CAR-T CELLS THERAPY
GIMI us es patented advanced 4th generation CAR design (4SCAR) with high efficacy and minimal side-effect (cytokine releasing syndrome – CRS). For many years GIMI has developed many different target CARs for blood cancer and solid tumors.




EIE THERAPY
Engineered Immune Effector Cell (EIE) therapy is tailor-made for each patient. EIE recognizes specific tumor-associated antigens and then they exert their immune function to kill tumor cells or pathogens (virus and fungal infections).





Dendritic Cell (DC) Vaccines
Using the latest technology (NGS WES and computer-aided HLA restricted epitope prediction technology) including immune gene-modified tumors to modify Dendritic Cells (DC) to induce immune gene-modified DC vaccines ready to be administered in patients.




Neoantigens or Neoepitopes
Neoantigens (Neoepidopes) are cancer-specific antigens based on the mutations particular to a cancer by using advanced sequencing technology to discover the difference between the DNA of a tumor and a patient’s normal cells. This is one of the newest tools in cancer immunotherapy. Because neoantigens target only the tumor, they tend to have less non-specific side effect. Neoantigens can be used in EIE and DC therapies.

GIMI immune portfolio options amplify the power of traditional immunotherapy by engaging adaptive and innate immune systems, directly and indirectly, with multi-target gene-associated anti-cancer immune strategies.
The broad CAR-T cell antigen portfolio allows GIMI to personalize therapy to patients’ needs with high safety and precise therapy.
The sequential multi-target 4SCARs and DC vaccines offers a distinctly powerful therapeutic strategy with high safety profile which are financially accessible to any patient.

Challenges for CAR-T cells in solid tumors and Acute Myeloid Leukemia

The two main challenges that CAR/TCR T-cell therapies face in the treatment of solid tumors are the heterogenous expression and escape of the CAR/TCR target antigens and local immunosuppression that impedes their clinical implementation:

Heterogenous antigen expression or loss on tumor cells increases the risk of antigen-escape and the formation of CAR-T resistant tumors.

2. Immunosuppressive tumor microenvironment
The microenvironment of solid tumors and AML is highly immunosuppressive, which exhausts the CAR-T cells and makes it more difficult for them to infiltrate tumors, thus limiting their potential to kill cancer cells.

Multi-antigen targets - GIMI´s technology

GIMI´s technology utilizes a multi-antigen CAR-T cell therapy approach accordingly to tumor gene expression. The multi-antigen approach has been well-tolerated and shown to enhance tumor-killing capability with prolonged efficacy.

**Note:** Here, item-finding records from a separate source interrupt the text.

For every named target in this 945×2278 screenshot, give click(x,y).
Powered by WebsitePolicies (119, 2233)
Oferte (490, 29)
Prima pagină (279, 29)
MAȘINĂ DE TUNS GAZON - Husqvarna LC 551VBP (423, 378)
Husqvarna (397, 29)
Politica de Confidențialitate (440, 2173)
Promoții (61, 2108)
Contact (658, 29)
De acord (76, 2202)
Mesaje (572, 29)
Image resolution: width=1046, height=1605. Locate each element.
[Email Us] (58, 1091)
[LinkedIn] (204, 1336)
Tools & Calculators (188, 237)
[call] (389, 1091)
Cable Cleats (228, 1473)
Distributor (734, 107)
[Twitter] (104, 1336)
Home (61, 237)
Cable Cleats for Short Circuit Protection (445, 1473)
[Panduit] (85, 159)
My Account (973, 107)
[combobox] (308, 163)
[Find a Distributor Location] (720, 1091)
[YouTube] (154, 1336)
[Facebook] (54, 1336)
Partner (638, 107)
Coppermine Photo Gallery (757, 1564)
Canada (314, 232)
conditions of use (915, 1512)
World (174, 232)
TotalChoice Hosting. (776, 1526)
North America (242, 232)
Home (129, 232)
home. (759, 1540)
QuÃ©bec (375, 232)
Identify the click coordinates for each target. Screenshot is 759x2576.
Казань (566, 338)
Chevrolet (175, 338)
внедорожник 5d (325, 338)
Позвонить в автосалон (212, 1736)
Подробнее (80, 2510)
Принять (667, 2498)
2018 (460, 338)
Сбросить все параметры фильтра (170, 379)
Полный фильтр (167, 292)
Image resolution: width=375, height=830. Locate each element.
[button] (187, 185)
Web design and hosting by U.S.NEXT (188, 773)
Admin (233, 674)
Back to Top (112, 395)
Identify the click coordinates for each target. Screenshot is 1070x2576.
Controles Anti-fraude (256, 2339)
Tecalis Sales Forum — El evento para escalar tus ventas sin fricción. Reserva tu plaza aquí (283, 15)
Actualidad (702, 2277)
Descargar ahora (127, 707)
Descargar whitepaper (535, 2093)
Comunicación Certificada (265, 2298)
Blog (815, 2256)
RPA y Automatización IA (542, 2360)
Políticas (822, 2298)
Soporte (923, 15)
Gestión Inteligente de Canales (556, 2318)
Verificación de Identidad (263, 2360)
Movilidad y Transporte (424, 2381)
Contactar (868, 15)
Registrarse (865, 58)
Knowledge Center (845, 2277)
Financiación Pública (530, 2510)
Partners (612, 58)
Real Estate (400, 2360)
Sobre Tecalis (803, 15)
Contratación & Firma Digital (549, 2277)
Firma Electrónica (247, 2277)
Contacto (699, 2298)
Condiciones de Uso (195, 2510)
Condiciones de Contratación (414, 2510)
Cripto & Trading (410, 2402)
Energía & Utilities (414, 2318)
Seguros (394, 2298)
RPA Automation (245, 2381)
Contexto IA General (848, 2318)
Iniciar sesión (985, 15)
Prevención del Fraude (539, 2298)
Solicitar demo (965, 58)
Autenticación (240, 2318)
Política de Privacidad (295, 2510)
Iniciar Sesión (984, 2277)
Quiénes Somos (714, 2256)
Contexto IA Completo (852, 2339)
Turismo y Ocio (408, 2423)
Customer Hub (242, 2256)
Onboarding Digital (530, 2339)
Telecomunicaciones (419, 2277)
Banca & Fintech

Selecting the right therapy is on a case-by-case basis. Generally, patients with a compromised immune system as a result of cancer or chemotherapy will benefit more from CAR-T and EIE and less from DC. This is because CAR-T and EIE technologies can expand the patient’s immune cells in culture and greatly increase them before infusion back to the patient.

Patients with an intact immune system can benefit from all therapies, with DC being the easiest and cheapest treatment with few side effects.

The choice of immune cell treatment is also based on testing results, and the best options may depend on the type of target antigens and the individual patient’s condition.

In order to design the best cell therapy against the patient’s specific tumor, tumor testing must first be performed unless the target antigens are well known. Our service comprehensively analyzes antigen repertoire using blood and tissue samples' most advanced technology (Flow Cytometry [FACS], Immunohistochemistry [IHC] staining, next-generation sequencing [NGS], and RT-pPCR/ddPCR). A detailed data analysis will be performed to study which antigens are more suitable for immune therapy. We ensure that we consistently perform this service, from sample preparation to delivering results.

Manufacturing

GIMI’s manufacturing process is the school of immune cells. The first step is to harvest cells from patients' blood and separate the cells required for each therapy.

CAR-T therapy – 1 week of preparation time.
EIE therapy – 20 days of preparation time.
DC therapy – 5 days of preparation time.

All types of Adoptive Cell Therapy require an initial blood cell draw, called apheresis. This can be done in half a day. The patient can stay in hospital during this preparation or return home when the cells are ready to be administered. In solid tumors, the sample is processed to analyze antigens presence and/or processed to obtain antigens peptides to produce EIE or DC vaccine.